Kur’an kâh oluyor ki Cenab-ı Hakk’ın âhirette hârika ef’allerini kalbe kabul ettirmek için ihzariye hükmünde ve zihni tasdike müheyya etmek için bir i’dadiye suretinde dünyadaki acayip ef’alini zikreder veyahut istikbalî ve uhrevî olan ef’al-i acibe-i İlahiyeyi öyle bir surette zikreder ki meşhudumuz olan çok nazireleriyle onlara kanaatimiz gelir.

Mesela

اَوَ لَمْ يَرَ الْاِنْسَانُ اَنَّا خَلَقْنَاهُ مِنْ نُطْفَةٍ فَاِذَا هُوَ خَصٖيمٌ مُبٖينٌ

tâ surenin âhirine kadar… İşte şu bahiste haşir meselesinde Kur’an-ı Hakîm, haşri ispat için yedi sekiz surette muhtelif bir tarzda ispat ediyor.

Evvela, neş’e-i ûlâyı nazara verir. Der ki: Nutfeden alakaya, alakadan mudgaya, mudgadan tâ hilkat-i insaniyeye kadar olan neş’etinizi görüyorsunuz. Nasıl oluyor ki neş’e-i uhrayı inkâr ediyorsunuz? O, onun misli, belki daha ehvenidir.

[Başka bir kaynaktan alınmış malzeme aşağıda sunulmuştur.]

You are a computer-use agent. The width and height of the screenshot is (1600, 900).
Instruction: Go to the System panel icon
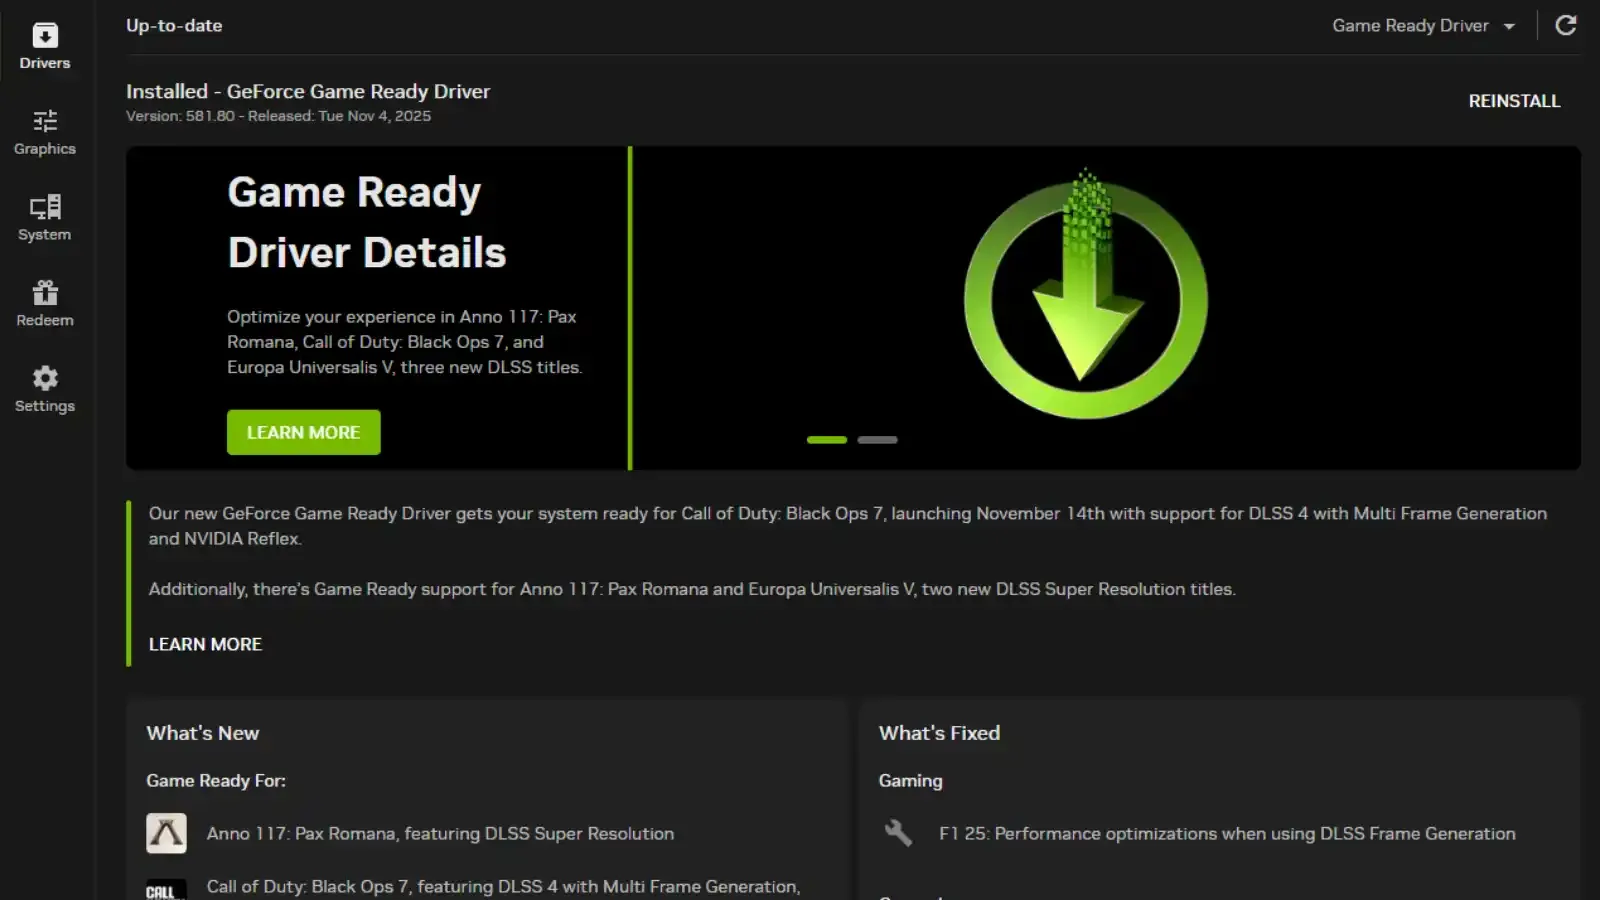click(45, 207)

Hem Cenab-ı Hak, insana karşı ettiği ihsanat-ı azîmeyi اَلَّذٖى جَعَلَ لَكُمْ مِنَ الشَّجَرِ الْاَخْضَرِ نَارًا kelimesiyle işaret edip der: Size böyle nimet eden zat, sizi başıboş bırakmaz ki kabre girip kalkmamak üzere yatasınız.

Hem remzen der: Ölmüş ağaçların dirilip yeşillenmesini görüyorsunuz. Odun gibi kemiklerin hayat bulmasını kıyas edemeyip istib’ad ediyorsunuz.

Hem semavat ve arzı halk eden, semavat ve arzın meyvesi olan insanın hayat ve mematından âciz kalır mı? Koca ağacı idare eden, o ağacın meyvesine ehemmiyet vermeyip başkasına mal eder mi? Bütün ağacın neticesini terk etmekle bütün eczasıyla hikmetle yoğrulmuş hilkat şeceresini abes ve beyhude yapar mı zannedersiniz?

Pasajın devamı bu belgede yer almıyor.